Auszug aus “Der Gottmensch″, Bd. V von Maria Valtorta. Veröffentlicht mit Genehmigung des Herausgebers Centro Editoriale Valtortiano srl. Isola del Liri (FR), www.mariavaltorta.com, dem die Rechte für die Werke Maria Valtortas gehören. Um die Bücher Maria Valtortas in deutscher Sprache zu erwerben bitte wenden an den Parvis-Verlag, 1648 Hauteville, Schweiz: book@parvis.chwww.parvis.ch

 

Unterweisung Jesu zur Sturm-Vision

29/01/2012

zur Vision: Jesus gebietet dem Sturm auf dem See

Jesus sagt dann :

« Ich erkläre dir das Evangelium nicht in dem Sinne, wie alle es auslegen. Ich erläutere dir die Vorgeschichte eines jeweiligen Abschnittes im Evangelium.

Warum schlief ich ? Wusste ich vielleicht nicht, dass das Unwetter hereinbrechen würde ? Doch, ich wusste es. Ich allein wusste es. Warum also schlief ich ? Die Apostel waren Menschen, Maria. Von gutem Willen beseelt, aber doch noch zu sehr Menschen.

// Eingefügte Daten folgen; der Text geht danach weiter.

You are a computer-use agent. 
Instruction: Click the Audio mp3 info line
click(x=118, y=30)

Der Mensch glaubt immer, alles zu können, und ist er einmal in etwas wirklich tüchtig, dann wird er selbstgefällig und brüstet sich mit seiner « Tüchtigkeit. » Petrus, Andreas, Jakobus und Johannes waren gute Fischer und glaubten sich unübertroffen im Umgang mit Booten. Ich war für sie ein großer Rabbi, aber als Seemann eine Null. Deshalb hielten sie mich für unfähig, ihnen zu helfen ; und als wir ins Boot stiegen, um das Galiläische Meer zu überqueren, baten sie mich, sitzen zu bleiben, weil ich zu nichts anderem zu gebrauchen war. Ein weiterer Grund war aber auch ihre Zuneigung, denn sie wollten mir keine körperlichen Anstrengungen zumuten. Doch die Überzeugung von ihrer Tüchtigkeit übertraf sogar ihre Zuneigung.

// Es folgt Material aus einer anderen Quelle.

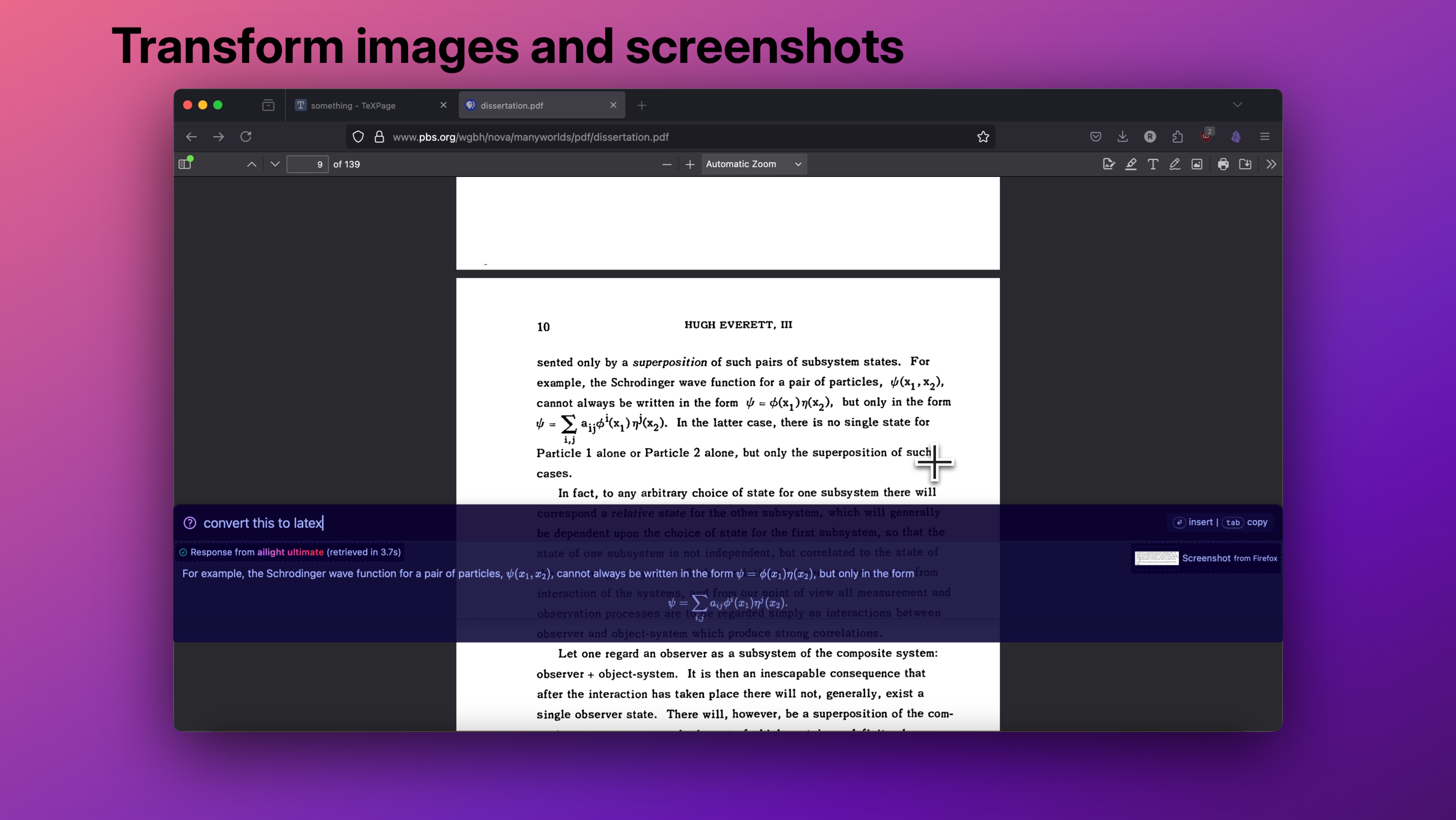Click the add image tool
This screenshot has width=1456, height=820.
pyautogui.click(x=1197, y=164)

Maria, ich dränge mich nur in außergewöhnlichen Fällen auf. Im allgemeinen lasse ich euch die Freiheit und warte. An jenem Tage setzte ich mich zum Schlafen hin, da ich müde war und sie mich aufgefordert hatten, mich auszuruhen und sie allein machen zu lassen, da sie ja so erfahren waren. In meinem Schlaf mischte sich auch die Feststellung, wie sehr der Mensch doch Mensch ist und eigenhändig handeln will, ohne darauf zu achten, dass Gott nichts anderes möchte als helfen. Ich sah in diesen « geistig Tauben », in diesen  »geistig Blinden », alle Tauben und Blinden im Geiste, die sich im Laufe der Jahrhunderte zugrunde richten werden, weil sie « selber tun wollen », während ich mich über ihre Erbärmlichkeit neige und nur darauf warte, zu Hilfe gerufen zu werden.

Als Petrus rief : « Rette uns ! «, fiel meine Bitterkeit von mir wie ein Stein, den man fallen lässt. Ich bin nicht « Mensch », ich bin der Gottmensch. Ich handle nicht, wie ihr handelt. Wenn jemand euren Rat und eure Hilfe ausgeschlagen hat und ihr diesen Menschen in Schwierigkeiten seht, selbst wenn ihr nicht so schlecht seid, Schadenfreude zu empfinden, so steht ihr doch mit stolzer Ablehnung und Gleichgültigkeit seinem Hilferuf gegenüber. Mit eurem Verhalten gebt ihr ihm zu verstehen : « Als ich dir helfen wollte, hast du mich abgelehnt. Nun hilf dir selbst. » Aber ich bin Jesus. Ich bin der Retter, und ich rette, Maria, immer rette ich, sobald man mich ruft.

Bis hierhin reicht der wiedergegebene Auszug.